| WHAT TO PRODUCE |
What you return should match every record exactly, with the images removed.

(Saved entries)
= Beginning of Section =
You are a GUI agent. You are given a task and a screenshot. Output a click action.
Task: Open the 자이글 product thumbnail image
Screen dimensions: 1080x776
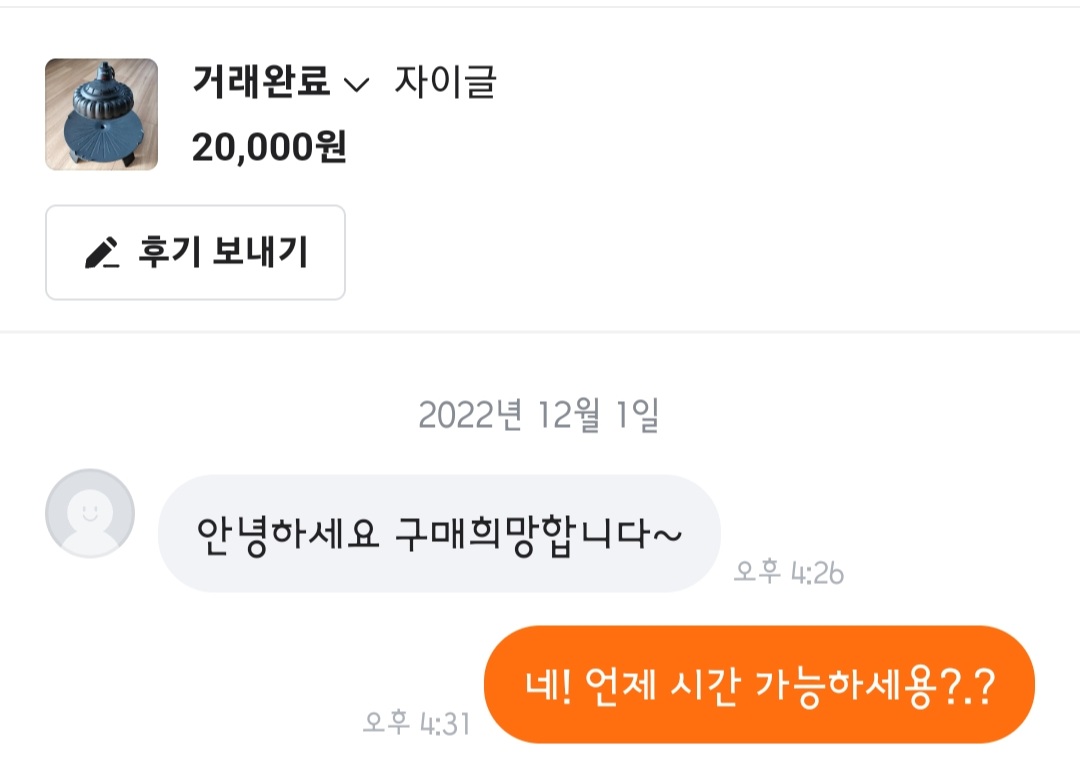[101, 114]
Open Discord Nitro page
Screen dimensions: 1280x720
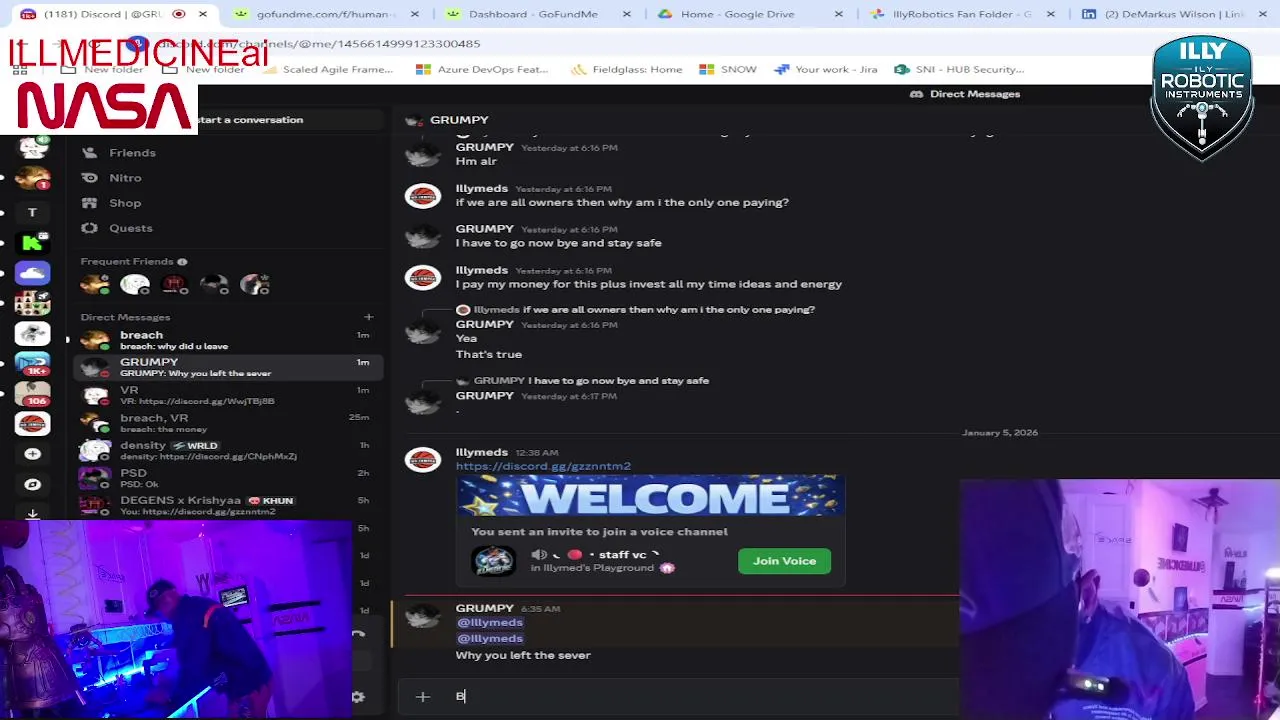125,178
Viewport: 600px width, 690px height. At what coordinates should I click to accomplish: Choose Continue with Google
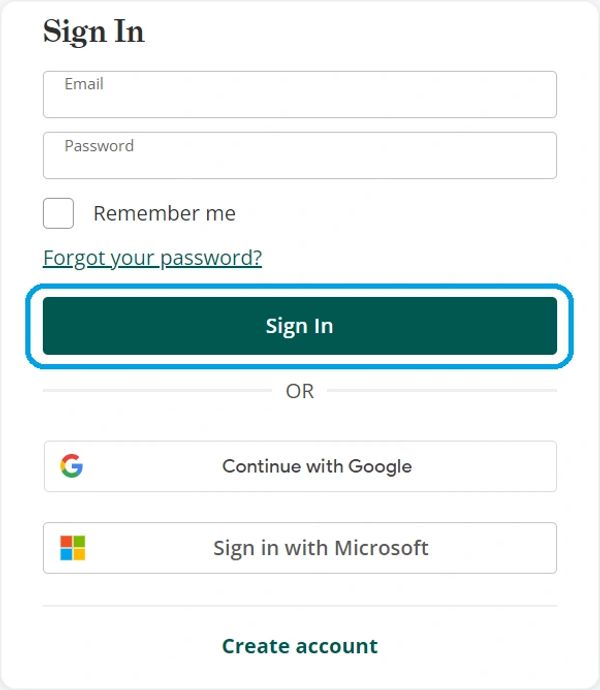300,466
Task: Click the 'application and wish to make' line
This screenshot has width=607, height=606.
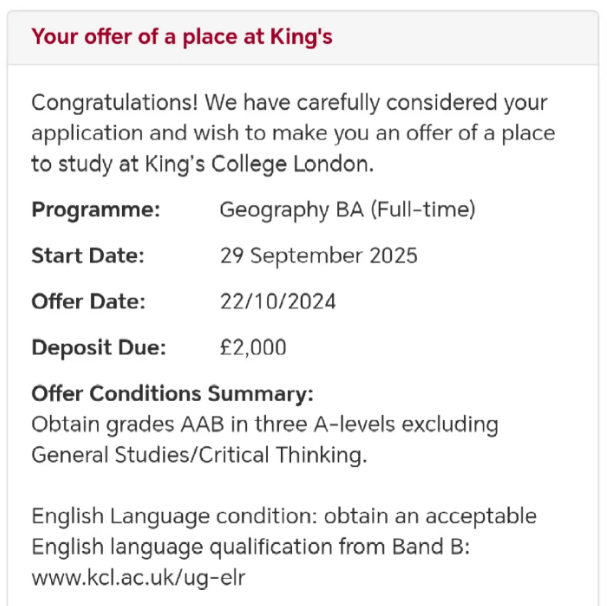Action: coord(293,134)
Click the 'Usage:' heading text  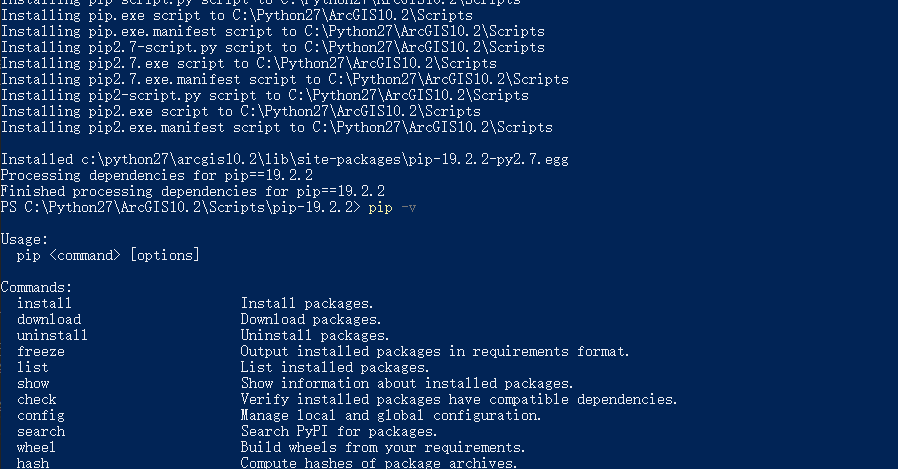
= End of Section =
| TASK RESPONSE |
You are a GUI agent. You are given a task and a screenshot. Output a click action.
Task: Open the 자이글 product thumbnail image
Screen dimensions: 1080x776
[101, 114]
Open Discord Nitro page
Screen dimensions: 1280x720
125,178
Viewport: 600px width, 690px height. At what coordinates should I click to accomplish: Choose Continue with Google
300,466
Task: Click the 'application and wish to make' line
This screenshot has width=607, height=606.
Action: coord(293,134)
Click the 'Usage:' heading text  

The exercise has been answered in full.